Kepedulian masyarakat dan pemerintah terhadap penyandang cacat memang masih kurang. Sangat sedikit dijumpai fasilitas umum dan fasilitas sosial terhadap mereka. Tak hanya di Banda Aceh, bahkan di kota-kota besar seperti Jakarta, Surabaya, Bandung, Medan, dan Semarang juga belum dilengkapi dengan fasilitas khusus untuk para penyandang disabilitas.
Minimnya kamar- kamar kecil di tempat-tempat umum dan pusat-pusat perbelanjaan untuk para penyandang cacat adalah realita yang mudah dijumpai. Fasilitas untuk orang yang tidak berkebutuhan khusus seakan dilayani lebih baik. Bahkan tempat parkir khusus untuk mereka dengan lambang kursi roda belum kita temui di Aceh. Belum lagi, kendaraan angkutan umum yang khusus untuk penyandang cacat masih belum kita jumpai di Kota Banda Aceh.
Bagaimana dengan pekerjaan untuk mereka?
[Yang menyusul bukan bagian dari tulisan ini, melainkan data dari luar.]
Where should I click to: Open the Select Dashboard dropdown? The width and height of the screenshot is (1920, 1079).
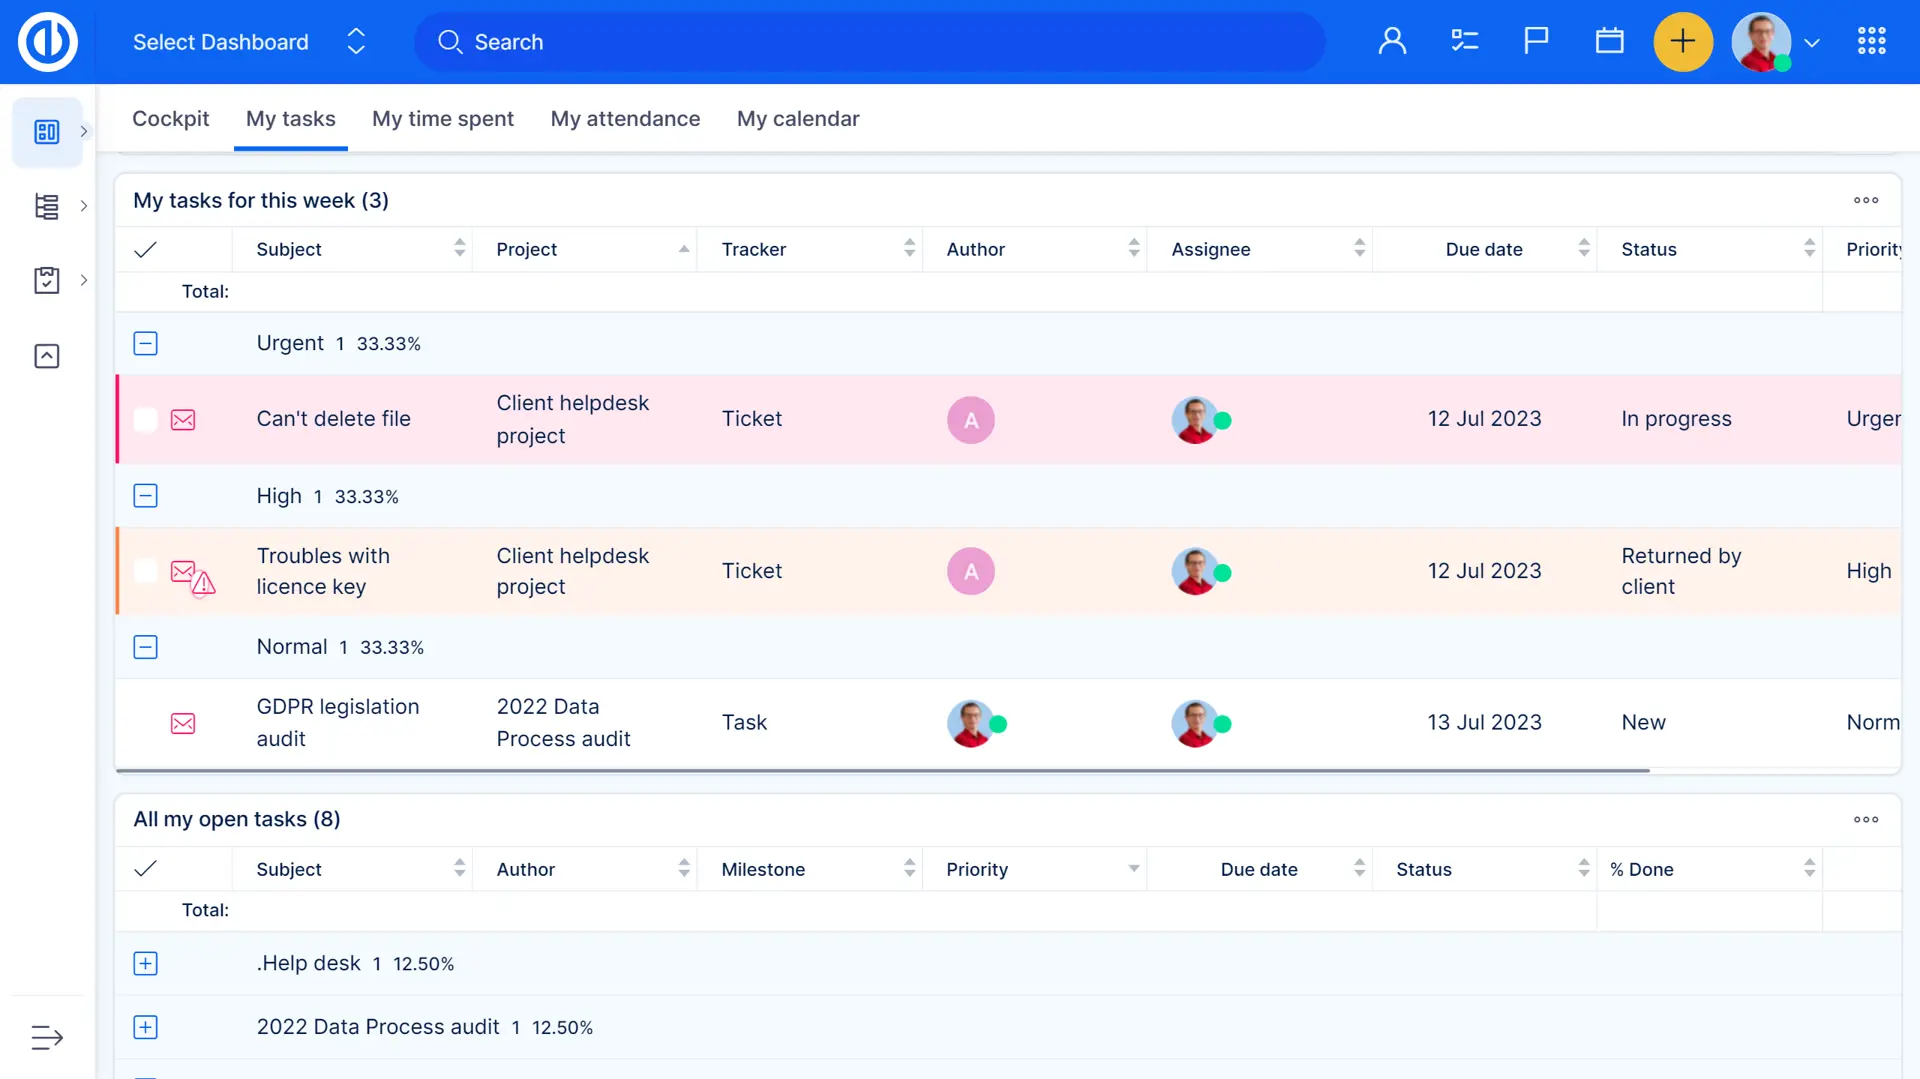click(x=248, y=42)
Mengutip Pasal 4 Konvensi Hak Penyandang Cacat masih sangat sedikit dari mereka yang bisa diserap untuk bekerja, termasuk di instansi pemerintah. Banyak instansi yang menolak menerima penyandang cacat untuk bekerja bersama mereka. Padahal, sudah banyak prestasi ditorehkan oleh para penyandang disabilitas hingga ke tingkat dunia. Kenapa Instansi dan perusahaan yang ada di Indonesia belum benar-benar terbuka untuk menerima para penyandang cacat?
Mereka, seperti halnya masyarakat Indonesia pada umumnya juga mempunyai hak dan kewajiban yang sama dengan mereka yang tidak terlahir sempurna.
Di sekolah-sekolah atau perguruan tinggi dapat disaksikan dengan mudah bagaimana minim dan nyaris tidak dijumpai fasilitas yang layak bagi para penyandang cacat.Status anak tiri masih saja terbingkai untuk mereka. Padahal di negara-negara lain terutama negara maju, kepedulian pemerintah terhadap para penyandang cacat sudah sangat tinggi. Karenanya banyak sekali para penyandang cacat yang meraih prestasi baik di bidang akademi, olahraga, maupun bidang-bidang lainnya.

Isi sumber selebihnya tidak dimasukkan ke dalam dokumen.